DATA IN THIS EXERCISE below:

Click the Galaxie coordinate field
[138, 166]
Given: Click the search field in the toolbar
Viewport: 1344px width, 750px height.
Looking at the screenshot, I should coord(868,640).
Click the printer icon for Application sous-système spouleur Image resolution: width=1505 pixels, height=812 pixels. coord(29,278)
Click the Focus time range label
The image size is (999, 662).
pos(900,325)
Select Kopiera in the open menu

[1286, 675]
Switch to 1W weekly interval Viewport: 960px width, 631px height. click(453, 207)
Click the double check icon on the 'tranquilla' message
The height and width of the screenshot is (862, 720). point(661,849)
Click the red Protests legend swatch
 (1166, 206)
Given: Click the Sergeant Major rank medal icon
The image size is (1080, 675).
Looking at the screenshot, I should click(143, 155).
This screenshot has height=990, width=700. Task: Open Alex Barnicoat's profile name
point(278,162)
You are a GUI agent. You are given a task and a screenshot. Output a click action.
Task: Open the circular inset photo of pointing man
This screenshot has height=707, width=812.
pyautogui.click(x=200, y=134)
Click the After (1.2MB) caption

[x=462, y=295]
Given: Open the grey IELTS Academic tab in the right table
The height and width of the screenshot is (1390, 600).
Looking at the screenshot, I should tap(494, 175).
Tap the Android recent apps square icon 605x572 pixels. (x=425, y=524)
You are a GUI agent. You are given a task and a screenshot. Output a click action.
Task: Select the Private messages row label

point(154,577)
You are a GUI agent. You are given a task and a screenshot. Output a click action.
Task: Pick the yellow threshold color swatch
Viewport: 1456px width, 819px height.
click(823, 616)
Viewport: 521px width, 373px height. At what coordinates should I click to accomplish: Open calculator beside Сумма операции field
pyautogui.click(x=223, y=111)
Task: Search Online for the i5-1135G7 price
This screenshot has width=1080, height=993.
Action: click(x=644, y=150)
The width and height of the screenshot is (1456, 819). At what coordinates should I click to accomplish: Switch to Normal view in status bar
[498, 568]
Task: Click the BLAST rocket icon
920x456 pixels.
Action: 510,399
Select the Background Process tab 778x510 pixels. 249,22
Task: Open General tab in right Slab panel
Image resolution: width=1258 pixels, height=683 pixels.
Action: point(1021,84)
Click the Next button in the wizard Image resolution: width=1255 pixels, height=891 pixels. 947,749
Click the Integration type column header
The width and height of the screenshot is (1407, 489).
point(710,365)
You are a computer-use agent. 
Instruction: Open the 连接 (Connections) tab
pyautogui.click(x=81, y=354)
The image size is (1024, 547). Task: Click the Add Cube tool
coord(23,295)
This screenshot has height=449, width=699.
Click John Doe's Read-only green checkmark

End of DATA IN THIS EXERCISE.

EXERCISE: Set the entries above down once more, exactly as they stand.

WRITTEN REPLY:
Click the Galaxie coordinate field
[138, 166]
Given: Click the search field in the toolbar
Viewport: 1344px width, 750px height.
Looking at the screenshot, I should coord(868,640).
Click the printer icon for Application sous-système spouleur Image resolution: width=1505 pixels, height=812 pixels. coord(29,278)
Click the Focus time range label
The image size is (999, 662).
pos(900,325)
Select Kopiera in the open menu

[1286, 675]
Switch to 1W weekly interval Viewport: 960px width, 631px height. click(453, 207)
Click the double check icon on the 'tranquilla' message
The height and width of the screenshot is (862, 720). point(661,849)
Click the red Protests legend swatch
 (1166, 206)
Given: Click the Sergeant Major rank medal icon
The image size is (1080, 675).
Looking at the screenshot, I should click(143, 155).
This screenshot has height=990, width=700. Task: Open Alex Barnicoat's profile name
point(278,162)
You are a GUI agent. You are given a task and a screenshot. Output a click action.
Task: Open the circular inset photo of pointing man
This screenshot has height=707, width=812.
pyautogui.click(x=200, y=134)
Click the After (1.2MB) caption

[x=462, y=295]
Given: Open the grey IELTS Academic tab in the right table
The height and width of the screenshot is (1390, 600).
Looking at the screenshot, I should tap(494, 175).
Tap the Android recent apps square icon 605x572 pixels. (x=425, y=524)
You are a GUI agent. You are given a task and a screenshot. Output a click action.
Task: Select the Private messages row label

point(154,577)
You are a GUI agent. You are given a task and a screenshot. Output a click action.
Task: Pick the yellow threshold color swatch
Viewport: 1456px width, 819px height.
click(823, 616)
Viewport: 521px width, 373px height. At what coordinates should I click to accomplish: Open calculator beside Сумма операции field
pyautogui.click(x=223, y=111)
Task: Search Online for the i5-1135G7 price
This screenshot has width=1080, height=993.
Action: click(x=644, y=150)
The width and height of the screenshot is (1456, 819). At what coordinates should I click to accomplish: Switch to Normal view in status bar
[498, 568]
Task: Click the BLAST rocket icon
920x456 pixels.
Action: 510,399
Select the Background Process tab 778x510 pixels. 249,22
Task: Open General tab in right Slab panel
Image resolution: width=1258 pixels, height=683 pixels.
Action: point(1021,84)
Click the Next button in the wizard Image resolution: width=1255 pixels, height=891 pixels. 947,749
Click the Integration type column header
The width and height of the screenshot is (1407, 489).
point(710,365)
You are a computer-use agent. 
Instruction: Open the 连接 (Connections) tab
pyautogui.click(x=81, y=354)
The image size is (1024, 547). Task: Click the Add Cube tool
coord(23,295)
This screenshot has height=449, width=699.
Click John Doe's Read-only green checkmark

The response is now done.